Острый запах ДДТ, стоявший в холле «Лютеции», сжал его горло. Фельдшера ходили с серьезными лицами, в то время как чиновники в униформе, нагруженные папками, сурово опрашивали новоприбывших, перед тем как предоставить им карту депортированного и постараться создать хоть видимость порядка в этой людской сутолоке.

Тут сталкивались два мира, совершенно разных и чужих, не перестающих упрекать один другого в несправедливости, что выражалось, с одной стороны, в гримасах чиновников и отстраненном отношении врачей, ограничивающихся только беглым осмотром, с другой — в презрительном равнодушии узников Аушвица, Берген-Бельзена или Бухенвальда. «Мы перестали понимать друг друга», — думал Феликс, наблюдая за горюющей женщиной, только что узнавшей от одного из депортированных, что ее супруг давным-давно умер. В голосе сообщившего это известие не было даже намека на сочувствие или жалость. Лагерная жизнь смела все условности. «Вот до чего довели нас нацисты, — снова подумал он. — Мы разговариваем на одном языке, но одни и те же слова теперь для нас означают нечто принципиально разное».

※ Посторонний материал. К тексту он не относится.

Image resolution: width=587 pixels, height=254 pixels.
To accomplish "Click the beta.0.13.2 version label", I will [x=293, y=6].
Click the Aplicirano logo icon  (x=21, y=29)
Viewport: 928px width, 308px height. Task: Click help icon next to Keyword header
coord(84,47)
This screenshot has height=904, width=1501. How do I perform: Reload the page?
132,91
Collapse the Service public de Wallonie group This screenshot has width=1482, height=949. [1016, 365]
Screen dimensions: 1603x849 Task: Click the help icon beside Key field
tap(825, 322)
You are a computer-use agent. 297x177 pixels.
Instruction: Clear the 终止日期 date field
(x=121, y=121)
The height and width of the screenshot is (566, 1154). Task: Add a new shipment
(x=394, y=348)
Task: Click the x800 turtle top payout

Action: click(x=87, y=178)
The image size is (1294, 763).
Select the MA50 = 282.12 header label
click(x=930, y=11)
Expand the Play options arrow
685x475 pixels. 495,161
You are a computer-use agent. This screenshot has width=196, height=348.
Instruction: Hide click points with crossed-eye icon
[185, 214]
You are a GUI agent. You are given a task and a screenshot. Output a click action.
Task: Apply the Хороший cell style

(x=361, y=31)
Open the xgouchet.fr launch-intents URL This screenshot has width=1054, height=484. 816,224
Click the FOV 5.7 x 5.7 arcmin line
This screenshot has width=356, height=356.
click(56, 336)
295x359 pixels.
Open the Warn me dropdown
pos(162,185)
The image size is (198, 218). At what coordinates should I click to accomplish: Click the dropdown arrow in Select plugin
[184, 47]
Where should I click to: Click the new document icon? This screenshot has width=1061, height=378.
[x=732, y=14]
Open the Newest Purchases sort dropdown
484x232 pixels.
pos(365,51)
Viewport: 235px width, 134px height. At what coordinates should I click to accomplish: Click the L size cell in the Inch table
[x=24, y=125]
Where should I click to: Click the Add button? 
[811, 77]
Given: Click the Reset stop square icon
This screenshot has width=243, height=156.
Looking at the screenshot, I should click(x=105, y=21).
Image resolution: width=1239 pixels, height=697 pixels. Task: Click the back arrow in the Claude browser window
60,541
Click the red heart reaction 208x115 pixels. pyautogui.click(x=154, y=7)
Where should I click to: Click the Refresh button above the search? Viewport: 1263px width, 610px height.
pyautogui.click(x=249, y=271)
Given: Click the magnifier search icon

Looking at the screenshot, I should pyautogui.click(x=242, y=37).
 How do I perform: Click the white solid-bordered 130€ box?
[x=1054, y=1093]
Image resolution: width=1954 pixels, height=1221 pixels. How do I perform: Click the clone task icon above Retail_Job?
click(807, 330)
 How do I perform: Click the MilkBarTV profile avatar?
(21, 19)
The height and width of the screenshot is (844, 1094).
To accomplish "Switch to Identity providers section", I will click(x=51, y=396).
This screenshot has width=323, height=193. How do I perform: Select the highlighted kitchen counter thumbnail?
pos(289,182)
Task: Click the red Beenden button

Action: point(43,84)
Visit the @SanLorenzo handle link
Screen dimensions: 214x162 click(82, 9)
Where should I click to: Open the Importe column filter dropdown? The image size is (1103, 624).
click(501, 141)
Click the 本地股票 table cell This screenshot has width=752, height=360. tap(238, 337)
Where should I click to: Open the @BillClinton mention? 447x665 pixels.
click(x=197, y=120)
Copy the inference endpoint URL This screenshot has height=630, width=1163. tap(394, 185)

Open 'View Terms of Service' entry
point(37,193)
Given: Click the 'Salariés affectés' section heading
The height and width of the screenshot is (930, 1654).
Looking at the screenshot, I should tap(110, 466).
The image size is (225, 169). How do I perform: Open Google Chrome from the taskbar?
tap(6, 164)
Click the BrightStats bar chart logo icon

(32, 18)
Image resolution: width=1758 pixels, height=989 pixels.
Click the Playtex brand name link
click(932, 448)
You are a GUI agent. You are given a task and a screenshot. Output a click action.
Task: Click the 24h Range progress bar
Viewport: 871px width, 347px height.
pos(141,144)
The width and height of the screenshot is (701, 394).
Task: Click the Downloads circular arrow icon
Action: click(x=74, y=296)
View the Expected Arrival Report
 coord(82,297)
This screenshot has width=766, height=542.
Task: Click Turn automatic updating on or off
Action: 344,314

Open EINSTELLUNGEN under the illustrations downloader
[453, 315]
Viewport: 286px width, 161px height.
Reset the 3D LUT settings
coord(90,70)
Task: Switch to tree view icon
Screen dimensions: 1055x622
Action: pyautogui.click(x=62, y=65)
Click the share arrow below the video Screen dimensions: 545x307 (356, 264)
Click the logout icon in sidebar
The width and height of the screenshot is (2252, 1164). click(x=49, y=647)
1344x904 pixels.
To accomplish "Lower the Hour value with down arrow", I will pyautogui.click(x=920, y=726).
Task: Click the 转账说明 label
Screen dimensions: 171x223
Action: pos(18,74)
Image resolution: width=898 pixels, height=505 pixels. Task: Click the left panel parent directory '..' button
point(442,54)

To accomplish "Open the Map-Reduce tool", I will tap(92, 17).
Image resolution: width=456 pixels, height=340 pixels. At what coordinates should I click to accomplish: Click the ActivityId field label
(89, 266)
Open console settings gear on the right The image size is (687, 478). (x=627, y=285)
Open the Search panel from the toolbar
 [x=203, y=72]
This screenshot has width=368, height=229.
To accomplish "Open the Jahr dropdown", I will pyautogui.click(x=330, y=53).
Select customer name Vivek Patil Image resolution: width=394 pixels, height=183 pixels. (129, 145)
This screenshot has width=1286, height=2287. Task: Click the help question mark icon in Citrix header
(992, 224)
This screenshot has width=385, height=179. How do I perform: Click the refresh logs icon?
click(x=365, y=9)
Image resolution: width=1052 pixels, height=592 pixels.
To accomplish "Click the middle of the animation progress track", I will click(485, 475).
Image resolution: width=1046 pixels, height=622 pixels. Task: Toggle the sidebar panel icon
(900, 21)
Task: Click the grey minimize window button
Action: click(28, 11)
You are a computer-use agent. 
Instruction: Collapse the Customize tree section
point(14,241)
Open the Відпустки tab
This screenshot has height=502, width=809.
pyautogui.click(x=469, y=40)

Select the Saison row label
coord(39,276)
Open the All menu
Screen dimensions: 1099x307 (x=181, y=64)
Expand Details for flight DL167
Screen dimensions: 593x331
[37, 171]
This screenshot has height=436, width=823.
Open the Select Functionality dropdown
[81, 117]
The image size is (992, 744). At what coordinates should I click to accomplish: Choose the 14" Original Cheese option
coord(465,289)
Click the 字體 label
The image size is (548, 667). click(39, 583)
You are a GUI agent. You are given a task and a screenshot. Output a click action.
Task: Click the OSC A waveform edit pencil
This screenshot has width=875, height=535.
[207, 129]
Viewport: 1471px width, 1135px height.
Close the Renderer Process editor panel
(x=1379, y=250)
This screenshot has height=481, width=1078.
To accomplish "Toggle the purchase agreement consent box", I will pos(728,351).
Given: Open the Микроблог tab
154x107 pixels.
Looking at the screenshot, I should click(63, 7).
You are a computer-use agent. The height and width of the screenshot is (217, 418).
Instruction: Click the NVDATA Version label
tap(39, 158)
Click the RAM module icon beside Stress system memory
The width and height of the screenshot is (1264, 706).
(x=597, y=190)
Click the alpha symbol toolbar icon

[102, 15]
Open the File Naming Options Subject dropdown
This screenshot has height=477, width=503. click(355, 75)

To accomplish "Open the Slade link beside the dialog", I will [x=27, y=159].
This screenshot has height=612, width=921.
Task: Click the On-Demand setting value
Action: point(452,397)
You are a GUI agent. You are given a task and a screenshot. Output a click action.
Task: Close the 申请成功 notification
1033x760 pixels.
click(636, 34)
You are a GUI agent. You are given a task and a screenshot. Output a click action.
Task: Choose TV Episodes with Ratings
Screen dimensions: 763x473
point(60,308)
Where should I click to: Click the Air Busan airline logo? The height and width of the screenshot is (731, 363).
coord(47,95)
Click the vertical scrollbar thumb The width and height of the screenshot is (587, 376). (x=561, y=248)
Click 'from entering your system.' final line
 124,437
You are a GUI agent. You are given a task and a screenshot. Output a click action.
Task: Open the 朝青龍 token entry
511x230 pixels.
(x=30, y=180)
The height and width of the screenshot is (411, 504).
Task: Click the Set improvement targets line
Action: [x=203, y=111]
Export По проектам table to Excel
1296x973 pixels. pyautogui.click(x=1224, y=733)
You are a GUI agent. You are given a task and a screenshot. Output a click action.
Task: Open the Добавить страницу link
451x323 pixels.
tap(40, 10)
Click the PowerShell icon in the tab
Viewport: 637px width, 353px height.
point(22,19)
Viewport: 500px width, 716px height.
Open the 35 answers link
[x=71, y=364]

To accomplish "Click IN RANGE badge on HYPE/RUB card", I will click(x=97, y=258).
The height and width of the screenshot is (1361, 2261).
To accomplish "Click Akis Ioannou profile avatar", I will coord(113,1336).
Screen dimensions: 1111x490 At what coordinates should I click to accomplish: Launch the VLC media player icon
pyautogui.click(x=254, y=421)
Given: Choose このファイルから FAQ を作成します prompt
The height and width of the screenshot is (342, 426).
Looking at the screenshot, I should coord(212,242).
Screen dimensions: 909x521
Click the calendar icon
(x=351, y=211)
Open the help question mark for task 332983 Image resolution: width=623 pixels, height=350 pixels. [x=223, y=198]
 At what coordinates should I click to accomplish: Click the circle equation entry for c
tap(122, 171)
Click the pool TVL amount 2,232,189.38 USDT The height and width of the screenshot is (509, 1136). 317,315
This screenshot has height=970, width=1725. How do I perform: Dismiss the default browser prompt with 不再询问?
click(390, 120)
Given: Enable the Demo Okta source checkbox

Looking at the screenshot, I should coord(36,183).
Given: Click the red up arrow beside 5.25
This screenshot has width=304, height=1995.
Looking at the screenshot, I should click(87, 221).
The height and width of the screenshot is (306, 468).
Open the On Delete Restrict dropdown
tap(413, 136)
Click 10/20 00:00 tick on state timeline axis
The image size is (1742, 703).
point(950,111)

Кровь пульсировала в висках, и Феликс поднял руки к голове, стараясь прогнать боль, как моральную, так и физическую. Уже несколько недель он спал урывками, часто просыпаясь, словно после приснившегося кошмара. Кровь приливала к ушам, когда он всматривался в темноту комнаты, не чувствуя под собой опоры. Он стал пропускать лекции в университете, несмотря на приближение экзаменов. Он не мог сосредоточиться на таких предметах, как право и экономика. Книжные строчки расплывались перед глазами. Сидя в аудитории, он смотрел на преподавателей, но не слышал их слов, он следил за их артикуляцией, напрасно надеясь прочитать что-либо по губам, так, будто он стал глухим. Немыслимо. Именно немыслимо было даже представить, что его родителей и малышку Далию могли подвергать бесчеловечным пыткам, о которых писала пресса. Особенно чудовищными подробностями пестрели коммунистические газеты. Закрываясь в комнате, он читал «Юманите»[8], покрываясь потом от ужаса.

Ощутив внезапную потребность выйти на воздух, Феликс стал выбираться из толпы, помогая себе локтями, пока не оказался на тротуаре перед досками с объявлениями, установленными вдоль бульвара Распай. С отчаянием он стал всматриваться в лица на фотографиях, пробегать глазами объявления с номерами эшелонов, на которых прибывали бывшие узники. Аббревиатуры казались шифрами, понятными только посвященным. Но все его попытки узнать правду оставались без результата, он не знал, продолжать надеяться или нет, и долго ли продлится его плавание между надеждой и безысходностью.

— Феликс… Феликс!

Голос доносился издалека, искаженный густым туманом. Кто-то тряс его за плечо. Он, поняв, что стоит почти вплотную к одной из досок, почувствовал себя неловко из-за того, что занял столько места и мешает другим разбирать объявления. Наташа, схватив его за руку, с силой потянула к себе; ее пальцы и ногти впились в его кожу, словно он был добычей, которую она боялась упустить.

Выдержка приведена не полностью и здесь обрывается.